Feeling a flutter or two in your belly lately? It’s not necessarily your baby kicking. According to a new study, nearly three out of four pregnant women experience constipation, diarrhea or other bowel disorders during their pregnancies. Ick!
Senior author Scott Graziano, MD, an associate professor in the Department of Obstetrics and Gynecology of Loyola University Chicago Stritch School of Medicine, and Payton Johnson, a third year medical student at Stritch, asked 104 pregnant women to complete a questionnaire in their first trimester. They also asked 66 women to complete a survey in their third trimester. The results: 72 percent of women reported at least one functional bowel disorder (which included: bloating, constipation, diarrhea, and irritable bowel syndrome) in the first trimester and 61 percent of women reported at least one functional bowel disorder in the third trimester.
“Thus, from our data, functional bowel disorders are slightly more prevalent in the first trimester,” Johnson tells FitPregnancy.com. As if you needed something else to worry about while you’re battling “morning” sickness all day long!
What’s behind the tummy trouble? According to the study’s authors, functional bowel disorders during pregnancy can be attributed to many changes in a woman’s body. First, it is known that hormones (such as estrogen and progesterone) have effects on intestinal motility. Because there are considerable fluctuations in these hormones during pregnancy, this can lead to changes in a woman’s normal bowel habits.
In addition, as the pregnancy progresses, there is physical displacement of the bowel by the growing uterus causing alterations in bowel movements. Other causes in alterations of bowel movement frequency and functioning include changes in a woman’s physical activity levels, prenatal vitamins (as they contain iron, which are known to cause constipation), new food preferences during pregnancy, as well as bony and postural changes.

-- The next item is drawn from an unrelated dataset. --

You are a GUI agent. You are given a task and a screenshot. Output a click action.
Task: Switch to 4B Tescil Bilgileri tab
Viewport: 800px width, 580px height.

If constipation is your issue, there are a few ways to get things, er, moving along. Here are some tips from the American Congress of Obstetricians and Gynecologists (ACOG)’s consumer pregnancy book, Your Pregnancy and Childbirth Month to Month.
1. Drink plenty of liquids, especially water and prune juice or other fruit juices.
2. Eat high-fiber foods, such as fruits, vegetables, beans, whole-grain bread, and bran cereal. Aim for about 25 grams each day. (The Loyola study found that pregnant women consume only 16 to 17 grams of fiber per day; the current guideline on Dietary Reference Intakes published by the US Food and Nutrition Board recommends 28 grams per day of total fiber in pregnant women.)
3. Walk or do another safe exercise every day.
4. Try eating smaller meals more frequently.
5. In addition, Graziano says stool softeners and suppositories are safe for pregnant women if needed (but talk to your health care provider first).
Here’s the good news: bowel problems don’t really affect a pregnant woman’s quality of life all that much, according to the study. But if you’ve been spending more (or less) time in the bathroom than usual lately, at least you know you’re not alone!